**Problem:** Locate "The width and height of the screenshot is (770, 612)." in the records below, then copy its line and every following line exactly, without the pictures.
###
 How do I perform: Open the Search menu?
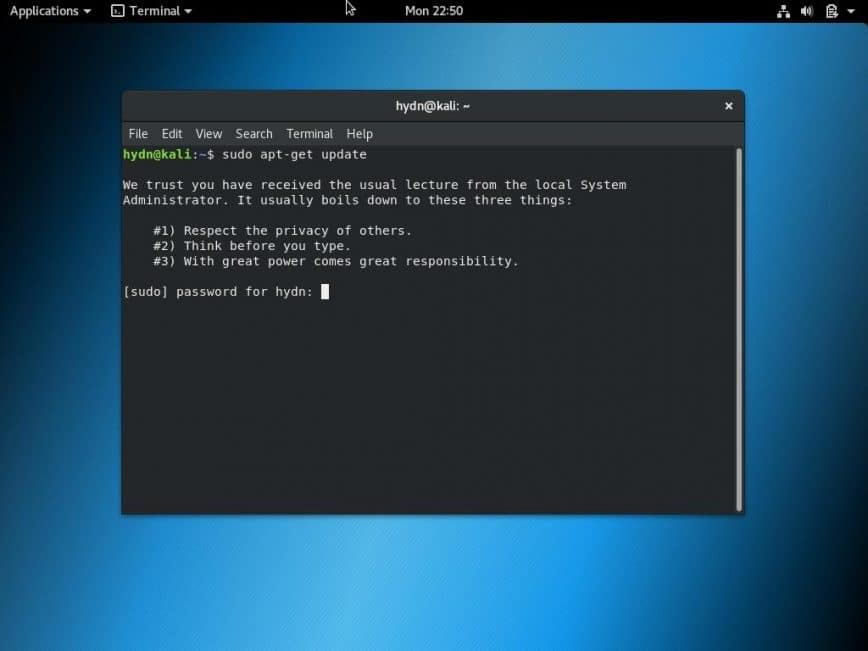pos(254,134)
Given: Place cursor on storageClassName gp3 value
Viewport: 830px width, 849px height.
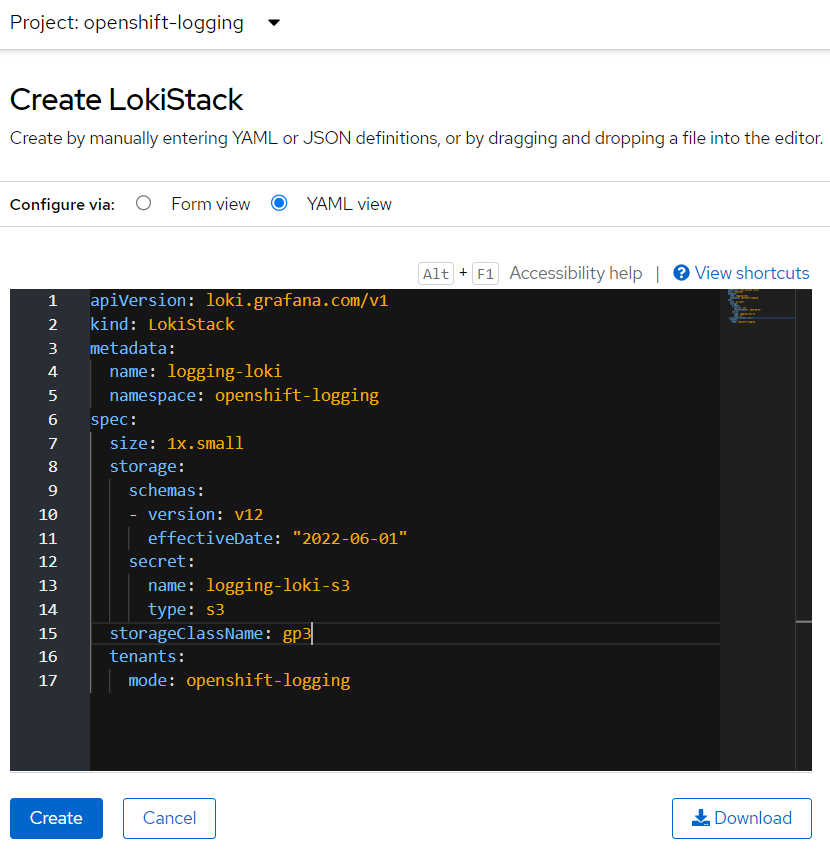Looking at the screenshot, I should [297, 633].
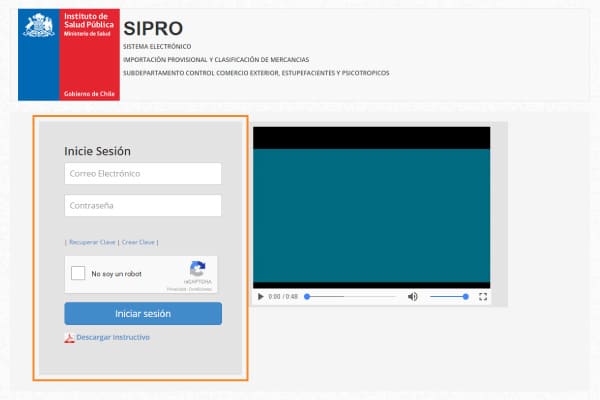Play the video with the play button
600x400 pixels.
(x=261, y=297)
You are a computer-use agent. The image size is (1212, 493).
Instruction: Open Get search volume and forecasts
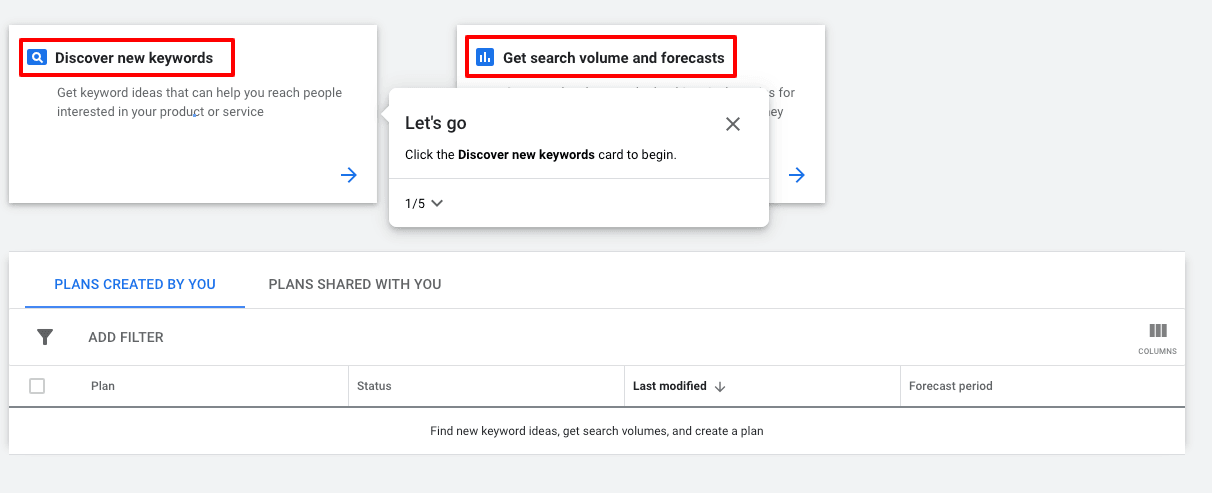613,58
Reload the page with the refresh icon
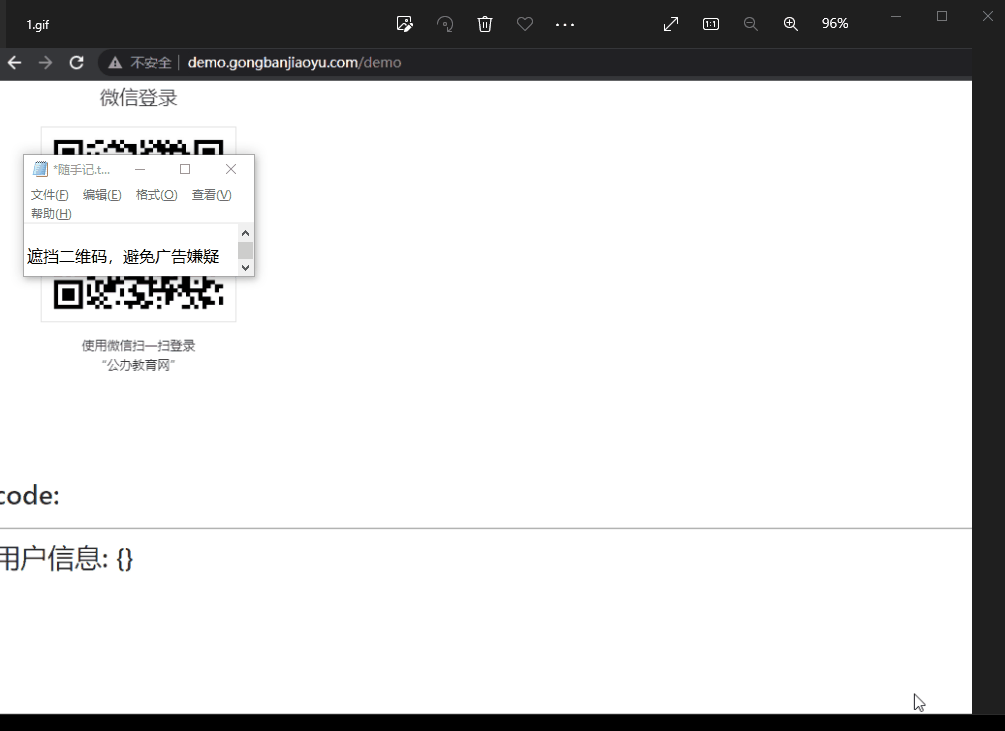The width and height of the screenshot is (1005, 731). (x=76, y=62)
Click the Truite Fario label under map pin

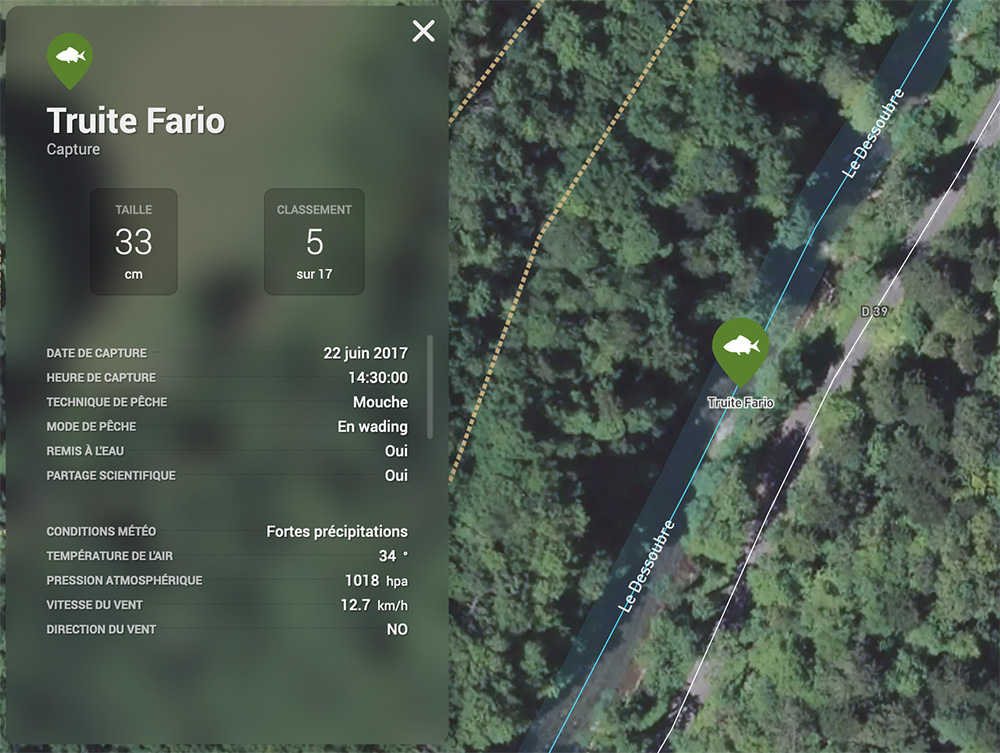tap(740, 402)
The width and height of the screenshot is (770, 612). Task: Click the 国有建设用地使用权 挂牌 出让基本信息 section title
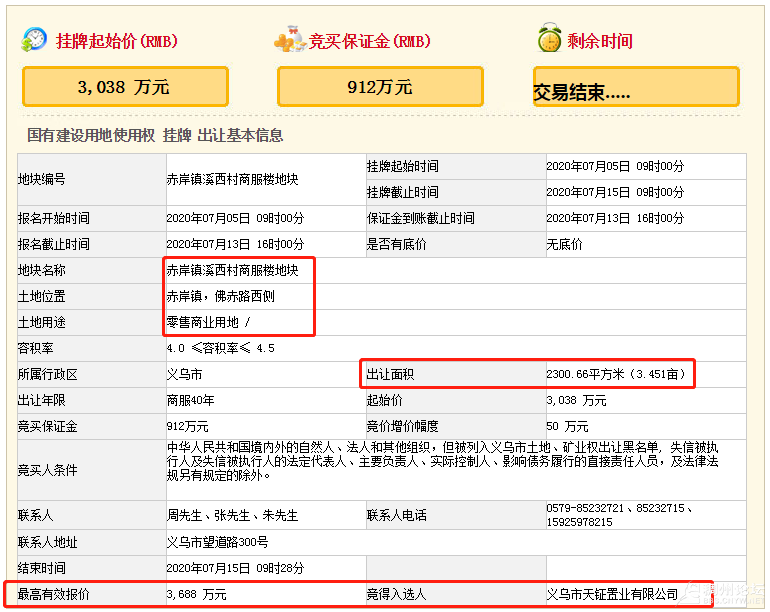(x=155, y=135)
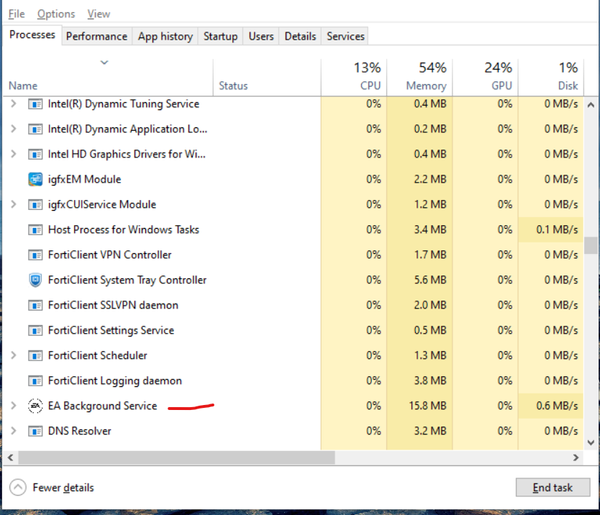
###
**Final answer:**
The width and height of the screenshot is (770, 612). Task: Click the 国有建设用地使用权 挂牌 出让基本信息 section title
(x=155, y=135)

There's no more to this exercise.